What did reasonable mean? It meant the way in which it was used in the Wednesbury case back in 1948 (Associated Provincial Picture Houses Ltd v. Wednesbury Corporation). That case divided the test into two limbs:

  1. whether the decision-maker took all the right matters into account; and
  2. if so, whether he/she came to a conclusion so unreasonable that no reasonable authority could have made it.

In other words (said Wednesbury), you have to satisfy both limbs of the test. You only get to limb 2 if you pass limb 1.

But note the reference to an authority. Wednesbury dealt with the actions of a public authority. It was a case of judicial review. Braganza involved a private contract – in this case, a contract of employment. It has often been said that public bodies should be subject to more stringent requirements than private companies or individuals in a two-sided contract. That is what BP argued. They said that there was no room for the first limb of Wednesbury. They were entitled to take into account whatever matters they chose. The only issue was the second limb i.e. whether their decision was so unreasonable that it should be overturned.

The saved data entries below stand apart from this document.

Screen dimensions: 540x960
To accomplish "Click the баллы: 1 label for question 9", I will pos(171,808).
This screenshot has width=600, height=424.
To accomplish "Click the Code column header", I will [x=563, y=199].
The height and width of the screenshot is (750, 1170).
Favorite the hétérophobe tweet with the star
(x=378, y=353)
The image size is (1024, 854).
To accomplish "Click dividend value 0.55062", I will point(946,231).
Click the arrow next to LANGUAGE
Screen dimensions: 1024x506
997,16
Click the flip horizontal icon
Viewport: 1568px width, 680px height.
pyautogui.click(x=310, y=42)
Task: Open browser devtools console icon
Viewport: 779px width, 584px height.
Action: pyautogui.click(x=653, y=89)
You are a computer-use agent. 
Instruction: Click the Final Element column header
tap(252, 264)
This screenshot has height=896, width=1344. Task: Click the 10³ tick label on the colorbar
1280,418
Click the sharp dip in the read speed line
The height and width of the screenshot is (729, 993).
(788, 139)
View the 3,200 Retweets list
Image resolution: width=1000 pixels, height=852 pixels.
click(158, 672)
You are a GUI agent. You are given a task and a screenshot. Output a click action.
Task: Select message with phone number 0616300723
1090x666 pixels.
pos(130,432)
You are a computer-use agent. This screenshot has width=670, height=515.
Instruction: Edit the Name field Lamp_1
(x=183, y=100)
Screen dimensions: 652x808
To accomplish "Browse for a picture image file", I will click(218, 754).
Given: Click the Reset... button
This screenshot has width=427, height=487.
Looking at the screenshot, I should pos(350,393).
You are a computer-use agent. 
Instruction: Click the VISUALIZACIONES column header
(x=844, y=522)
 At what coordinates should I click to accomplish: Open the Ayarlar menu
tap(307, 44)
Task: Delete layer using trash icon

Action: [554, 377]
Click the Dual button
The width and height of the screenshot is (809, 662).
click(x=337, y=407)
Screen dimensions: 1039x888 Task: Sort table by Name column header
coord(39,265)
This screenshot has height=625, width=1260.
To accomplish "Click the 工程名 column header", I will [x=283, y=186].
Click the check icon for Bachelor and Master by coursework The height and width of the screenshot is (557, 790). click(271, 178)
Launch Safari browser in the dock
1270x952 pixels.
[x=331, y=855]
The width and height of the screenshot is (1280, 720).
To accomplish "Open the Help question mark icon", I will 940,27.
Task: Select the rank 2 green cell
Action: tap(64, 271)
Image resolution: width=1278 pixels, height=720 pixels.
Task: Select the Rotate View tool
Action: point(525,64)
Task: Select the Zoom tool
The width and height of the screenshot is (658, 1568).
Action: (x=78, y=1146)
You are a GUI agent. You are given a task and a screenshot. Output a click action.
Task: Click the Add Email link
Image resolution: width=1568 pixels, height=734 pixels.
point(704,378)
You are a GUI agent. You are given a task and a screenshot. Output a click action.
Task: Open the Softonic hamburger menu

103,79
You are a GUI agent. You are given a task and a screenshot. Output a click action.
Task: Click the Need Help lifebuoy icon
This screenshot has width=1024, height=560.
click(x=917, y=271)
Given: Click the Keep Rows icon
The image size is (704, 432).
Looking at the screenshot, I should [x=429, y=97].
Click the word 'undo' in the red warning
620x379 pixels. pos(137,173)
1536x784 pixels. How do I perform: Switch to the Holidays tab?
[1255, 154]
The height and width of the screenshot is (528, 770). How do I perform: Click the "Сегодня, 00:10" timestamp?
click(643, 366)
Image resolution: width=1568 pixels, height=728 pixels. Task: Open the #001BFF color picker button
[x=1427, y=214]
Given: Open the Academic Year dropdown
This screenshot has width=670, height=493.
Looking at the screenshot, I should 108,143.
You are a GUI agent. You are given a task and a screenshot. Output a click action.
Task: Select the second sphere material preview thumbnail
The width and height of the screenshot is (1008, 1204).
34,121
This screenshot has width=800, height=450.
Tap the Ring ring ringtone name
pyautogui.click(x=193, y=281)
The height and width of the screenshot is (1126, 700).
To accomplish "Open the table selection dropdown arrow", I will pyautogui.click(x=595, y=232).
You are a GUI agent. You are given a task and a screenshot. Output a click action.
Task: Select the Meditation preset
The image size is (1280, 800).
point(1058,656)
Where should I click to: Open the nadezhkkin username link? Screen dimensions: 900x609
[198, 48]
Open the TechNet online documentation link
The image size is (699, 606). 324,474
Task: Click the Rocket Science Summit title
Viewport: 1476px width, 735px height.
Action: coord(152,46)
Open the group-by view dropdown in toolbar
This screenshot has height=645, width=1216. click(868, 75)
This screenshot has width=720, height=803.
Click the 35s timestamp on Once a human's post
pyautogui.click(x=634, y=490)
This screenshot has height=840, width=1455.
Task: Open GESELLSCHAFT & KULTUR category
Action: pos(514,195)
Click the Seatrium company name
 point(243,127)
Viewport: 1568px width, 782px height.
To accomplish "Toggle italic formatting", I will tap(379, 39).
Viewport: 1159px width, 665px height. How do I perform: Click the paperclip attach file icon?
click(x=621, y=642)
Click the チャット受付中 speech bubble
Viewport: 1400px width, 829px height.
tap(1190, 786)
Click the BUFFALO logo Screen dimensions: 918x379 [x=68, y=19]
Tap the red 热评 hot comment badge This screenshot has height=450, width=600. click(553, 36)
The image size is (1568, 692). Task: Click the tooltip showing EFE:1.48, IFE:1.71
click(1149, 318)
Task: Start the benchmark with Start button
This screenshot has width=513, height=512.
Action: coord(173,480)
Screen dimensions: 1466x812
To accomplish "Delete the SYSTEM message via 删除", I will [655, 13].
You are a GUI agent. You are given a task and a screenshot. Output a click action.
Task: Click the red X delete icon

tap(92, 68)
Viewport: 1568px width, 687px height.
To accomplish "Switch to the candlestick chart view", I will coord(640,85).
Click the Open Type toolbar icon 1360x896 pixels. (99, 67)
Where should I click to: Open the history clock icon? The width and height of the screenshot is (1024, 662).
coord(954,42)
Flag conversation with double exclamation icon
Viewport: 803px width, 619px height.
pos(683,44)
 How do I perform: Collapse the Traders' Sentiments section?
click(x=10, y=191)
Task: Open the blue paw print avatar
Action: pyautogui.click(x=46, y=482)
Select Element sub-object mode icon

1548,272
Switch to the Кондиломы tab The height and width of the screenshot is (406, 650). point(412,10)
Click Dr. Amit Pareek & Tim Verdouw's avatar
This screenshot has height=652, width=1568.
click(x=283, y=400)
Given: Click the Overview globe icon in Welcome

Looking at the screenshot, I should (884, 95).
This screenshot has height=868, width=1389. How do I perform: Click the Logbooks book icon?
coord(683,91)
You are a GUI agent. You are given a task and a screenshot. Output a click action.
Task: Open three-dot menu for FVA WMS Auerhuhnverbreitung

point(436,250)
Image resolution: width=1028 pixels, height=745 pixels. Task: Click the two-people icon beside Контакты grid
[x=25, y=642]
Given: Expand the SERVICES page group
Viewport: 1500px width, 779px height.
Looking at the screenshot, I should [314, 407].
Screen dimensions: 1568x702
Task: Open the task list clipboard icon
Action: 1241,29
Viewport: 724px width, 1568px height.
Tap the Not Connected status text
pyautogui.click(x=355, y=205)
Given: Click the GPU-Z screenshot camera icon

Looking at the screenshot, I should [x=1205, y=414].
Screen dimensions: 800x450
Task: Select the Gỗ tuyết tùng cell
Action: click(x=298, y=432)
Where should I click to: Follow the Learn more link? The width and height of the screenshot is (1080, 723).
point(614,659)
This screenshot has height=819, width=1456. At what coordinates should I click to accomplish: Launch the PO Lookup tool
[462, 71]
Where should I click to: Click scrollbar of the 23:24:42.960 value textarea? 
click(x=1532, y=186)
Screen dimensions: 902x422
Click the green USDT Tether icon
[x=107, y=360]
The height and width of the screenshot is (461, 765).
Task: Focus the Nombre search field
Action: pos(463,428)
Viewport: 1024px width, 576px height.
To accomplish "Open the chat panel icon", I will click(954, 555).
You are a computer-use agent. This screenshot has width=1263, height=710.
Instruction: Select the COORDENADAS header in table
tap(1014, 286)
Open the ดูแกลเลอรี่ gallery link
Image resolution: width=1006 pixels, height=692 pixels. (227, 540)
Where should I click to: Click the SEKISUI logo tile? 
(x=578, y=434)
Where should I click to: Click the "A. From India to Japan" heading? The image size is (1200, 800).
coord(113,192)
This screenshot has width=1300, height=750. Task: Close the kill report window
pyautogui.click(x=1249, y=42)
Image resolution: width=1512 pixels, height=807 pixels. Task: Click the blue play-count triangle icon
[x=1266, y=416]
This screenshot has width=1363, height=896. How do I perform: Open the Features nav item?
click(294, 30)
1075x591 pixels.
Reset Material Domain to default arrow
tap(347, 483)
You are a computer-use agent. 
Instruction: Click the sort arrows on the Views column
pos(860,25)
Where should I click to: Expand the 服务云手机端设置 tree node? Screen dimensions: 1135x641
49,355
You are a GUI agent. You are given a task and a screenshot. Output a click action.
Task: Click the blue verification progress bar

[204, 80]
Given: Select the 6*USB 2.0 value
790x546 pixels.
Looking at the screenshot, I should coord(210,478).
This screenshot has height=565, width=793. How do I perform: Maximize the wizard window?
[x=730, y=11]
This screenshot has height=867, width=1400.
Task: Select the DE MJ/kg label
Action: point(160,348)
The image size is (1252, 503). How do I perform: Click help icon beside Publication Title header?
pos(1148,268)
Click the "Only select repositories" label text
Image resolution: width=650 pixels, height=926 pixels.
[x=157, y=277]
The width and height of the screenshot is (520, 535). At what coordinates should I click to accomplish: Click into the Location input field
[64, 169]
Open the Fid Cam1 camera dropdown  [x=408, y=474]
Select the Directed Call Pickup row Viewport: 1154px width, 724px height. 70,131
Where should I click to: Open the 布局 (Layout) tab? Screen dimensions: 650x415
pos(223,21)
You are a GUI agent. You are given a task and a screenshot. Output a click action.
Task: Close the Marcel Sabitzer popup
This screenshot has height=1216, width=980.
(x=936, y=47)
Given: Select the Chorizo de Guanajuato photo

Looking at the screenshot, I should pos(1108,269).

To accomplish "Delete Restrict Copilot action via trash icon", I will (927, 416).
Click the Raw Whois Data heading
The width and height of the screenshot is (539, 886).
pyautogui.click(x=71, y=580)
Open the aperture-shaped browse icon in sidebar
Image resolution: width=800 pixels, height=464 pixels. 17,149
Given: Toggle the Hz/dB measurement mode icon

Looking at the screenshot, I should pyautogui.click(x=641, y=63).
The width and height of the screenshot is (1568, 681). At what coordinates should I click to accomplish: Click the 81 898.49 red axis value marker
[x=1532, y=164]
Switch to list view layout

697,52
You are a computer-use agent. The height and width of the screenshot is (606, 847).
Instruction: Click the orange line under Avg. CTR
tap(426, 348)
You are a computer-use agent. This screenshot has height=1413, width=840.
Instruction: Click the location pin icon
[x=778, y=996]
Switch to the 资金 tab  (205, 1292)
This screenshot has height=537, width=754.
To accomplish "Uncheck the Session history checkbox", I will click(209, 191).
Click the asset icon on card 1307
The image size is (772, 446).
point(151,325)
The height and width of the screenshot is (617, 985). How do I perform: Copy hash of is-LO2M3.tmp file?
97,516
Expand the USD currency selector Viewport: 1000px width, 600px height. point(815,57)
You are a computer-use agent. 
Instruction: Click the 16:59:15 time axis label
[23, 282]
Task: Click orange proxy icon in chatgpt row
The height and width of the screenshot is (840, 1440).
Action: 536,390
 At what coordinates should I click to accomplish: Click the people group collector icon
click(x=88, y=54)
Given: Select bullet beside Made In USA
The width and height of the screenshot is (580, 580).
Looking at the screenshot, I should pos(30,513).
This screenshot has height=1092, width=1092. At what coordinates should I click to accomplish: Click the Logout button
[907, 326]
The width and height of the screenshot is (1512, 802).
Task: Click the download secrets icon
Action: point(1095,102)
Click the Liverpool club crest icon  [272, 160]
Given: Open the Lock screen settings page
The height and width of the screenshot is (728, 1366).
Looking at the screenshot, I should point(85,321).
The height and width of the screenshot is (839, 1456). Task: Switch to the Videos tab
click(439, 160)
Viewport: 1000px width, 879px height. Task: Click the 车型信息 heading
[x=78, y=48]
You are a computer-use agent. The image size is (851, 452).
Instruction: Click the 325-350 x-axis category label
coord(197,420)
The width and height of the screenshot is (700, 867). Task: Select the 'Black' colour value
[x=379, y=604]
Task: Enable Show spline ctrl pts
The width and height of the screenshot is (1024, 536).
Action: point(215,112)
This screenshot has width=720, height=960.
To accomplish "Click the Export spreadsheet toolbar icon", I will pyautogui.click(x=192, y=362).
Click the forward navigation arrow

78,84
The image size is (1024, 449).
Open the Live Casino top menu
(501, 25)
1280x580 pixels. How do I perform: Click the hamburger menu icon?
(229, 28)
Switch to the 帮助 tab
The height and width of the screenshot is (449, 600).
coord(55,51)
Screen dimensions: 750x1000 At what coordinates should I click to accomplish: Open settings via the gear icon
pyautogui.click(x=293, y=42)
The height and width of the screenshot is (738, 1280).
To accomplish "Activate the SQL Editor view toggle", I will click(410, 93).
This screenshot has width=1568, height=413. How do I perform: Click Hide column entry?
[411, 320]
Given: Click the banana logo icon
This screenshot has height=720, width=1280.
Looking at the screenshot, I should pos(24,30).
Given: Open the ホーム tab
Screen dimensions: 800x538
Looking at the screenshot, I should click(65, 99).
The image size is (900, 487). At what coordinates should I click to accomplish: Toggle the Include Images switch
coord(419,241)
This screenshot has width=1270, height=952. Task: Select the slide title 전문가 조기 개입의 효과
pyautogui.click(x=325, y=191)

The Supreme Court disagreed. In private contracts, as in public matters, both limbs of Wednesbury should be looked at in assessing the reasonableness of a decision. And on that basis (said the three majority judges), BP had acted unreasonably. The conclusions of the investigation team did not provide sufficiently cogent evidence to justify Mr Sullivan simply adopting it as the basis for his decision that Mr Braganza had taken his own life. He should have looked at the evidence again in a fresh light. The purpose of the report was to see if BP should improve their systems. It did not focus on the cause of Mr Braganza's death. Suicide (said Lady Hale) was inherently improbable. Mr Sullivan should have asked himself whether the evidence was sufficiently persuasive to tilt the balance the other way. 

There were no positive indications of suicide. There were lots of factors the other way. The process was deficient. So the decision was deficient. It was reached without taking all relevant matters into account.

The minority judges (including Lord Neuberger, the President of the Court) took a different view of the decision process. They felt that it was neither unreasonable nor inappropriate for Mr Sullivan to form the view he did. But they agreed on the basic principles.

So Mrs Braganza got her compensation.


As we say, this not a new point. But it does suggest that the courts’ review of decisions under contracts is becoming stricter. Many maritime contracts give one side wide powers to take decisions which affect both sides. Sometimes it is an explicit clause, sometimes it is through the incorporation of standard insurance terms like P&I Club rules, which give discretion to the insurer regarding cover and claims. Braganza reminds us that, in exercising that discretion, the law expects high standards to be followed.